That said, these days that crown has been passed down the line - first to the LG C1 OLED and now over to the newer LG C2 OLED. That doesn't mean that the LG CX OLED should be cast aside for newer models if you still own one, but it does mean that prospective new owners should be looking at the C1 or C2 rather than trying to procure an older LG CX OLED model.
Want to see what the LG CX OLED was like at the peak of its power? Read on for our original LG CX OLED review.
LG CX OLED: price and release date
The LG CX OLED comes in a mix of sizes, from a new-for-2020 48-inch size to a massive 77-inch screen. The 48-inch model now retails at $1,299 / £1,099, with the largest 77-inch size now retailing for $2,999 / £2,999.
It's the 65-inch model we reviewed, which originally retailed for $2,499 / £2,799 (around AU$3,800) but has since dropped to just $1,899 / £1,799 – roughly the original RRP of the 55-inch model.
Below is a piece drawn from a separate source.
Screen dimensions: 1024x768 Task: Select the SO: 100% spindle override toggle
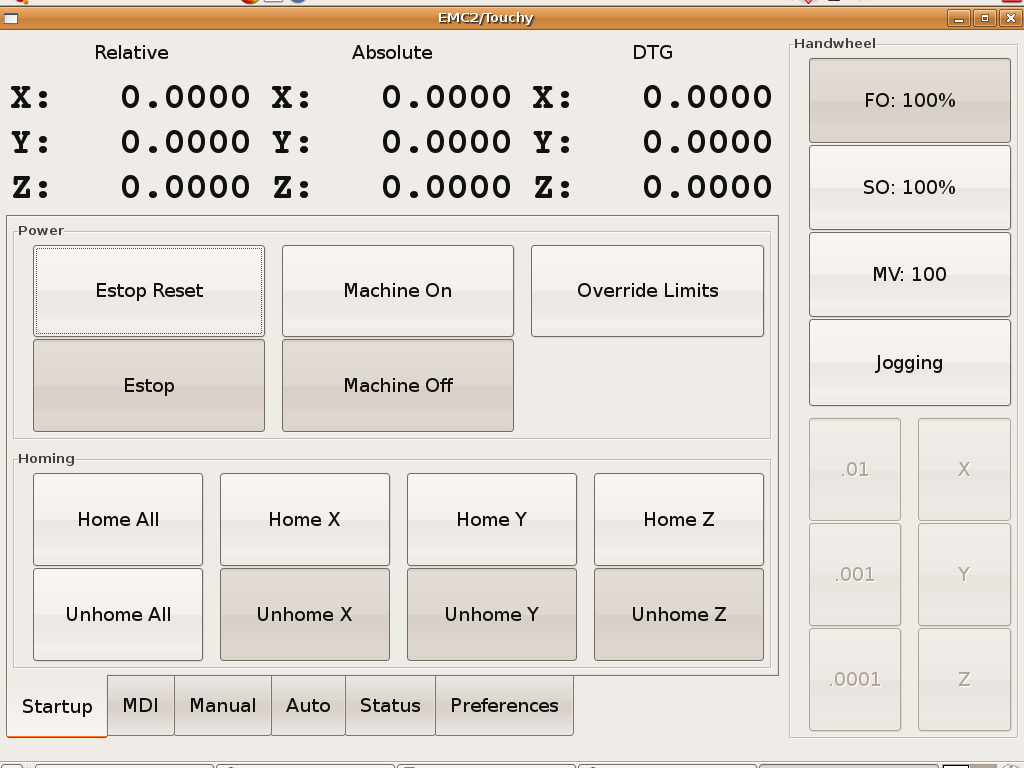(x=909, y=188)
Increasingly hard to find now that it's been superseded, you may see it at a considerable discount in some places at some local electronics stores - though we do recommend opting for an LG C1 OLED or LG C2 OLED instead.
LG CX OLED: design
Screen sizes available: 48-inch, 55-inch, 65-inch, 77-inch | Tuner: Freeview HD | 4K: Yes | HDR: Yes (HDR10, Dolby Vision, HLG) | Panel Technology: OLED | Smart TV: WebOS | Curved: No | Dimensions: 1449(w) x 830(h) x 46.9(d)mm | 3D: No | Inputs: Four HDMIs (all four 40Gbps HDMI 2.1), three USBs, RF tuner, Wi-Fi, Bluetooth, optical digital audio output
The OLED65CX is gorgeous. The star of the show, as usual with OLED TV technology, is how incredibly thin its screen is: for around two-thirds of its rear area it’s insanely skinny – just a couple of millimetres deep. Though of course, unless you’re fond of looking at the back of your TV rather than the front, you probably won’t notice this much once you’ve installed the set for the first time.
The bottom third or so of the OLED65CX’s rear sticks out quite a bit more than the rest. But the design still wears this pretty well - and the set’s speakers, connections and processors do have to go somewhere.
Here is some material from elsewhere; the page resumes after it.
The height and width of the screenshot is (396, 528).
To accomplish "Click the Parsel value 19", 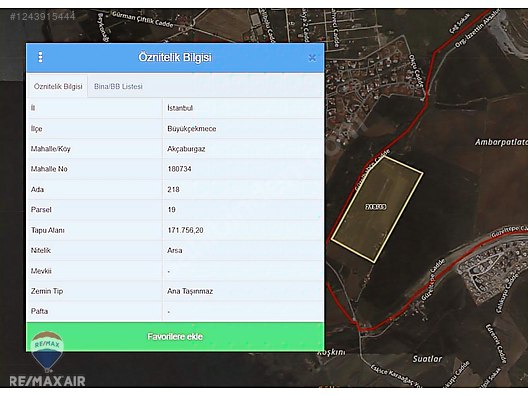I will (171, 210).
The screen attaches to one of the centrally mounted metallic sheet stands we’ve seen for a few C-series generations now. This is nicely finished and well built, but perhaps looks a touch chunky compared with the incredible slimness elsewhere.
Connections on the OLED65CX are plentiful and well specified - especially when it comes to HDMIs. There are four, all capable of handling 4K at up to 120Hz in 10-bit HDR with 4:4:4 chroma sampling. Something which might become important with the next generation of games consoles.
One of the HDMIs can also support ARC/eARC (audio return channel), so that the TV can output Dolby Atmos from streaming services or 4K Blu-rays to compatible soundbars or AV receivers.
One last design point worth mentioning is the OLED65CX’s remote control. This is one of LG’s so-called Magic remotes, meaning you can point it at onscreen menu options rather than having to use cursor buttons to navigate all the menus. There’s also a spinning wheel in the remote’s center that lets you quickly cycle through vertical menu lists.
The point and click approach can be a bit imprecise, and the stiffness of the scrolling wheel can cause you to accidentally press it (for select) rather than just spinning it. But it’s still overall a winning remote control design.
Design TL;DR: The LG OLED65CX’s mind-bending slimness makes it a stunning addition to any living or home cinema room.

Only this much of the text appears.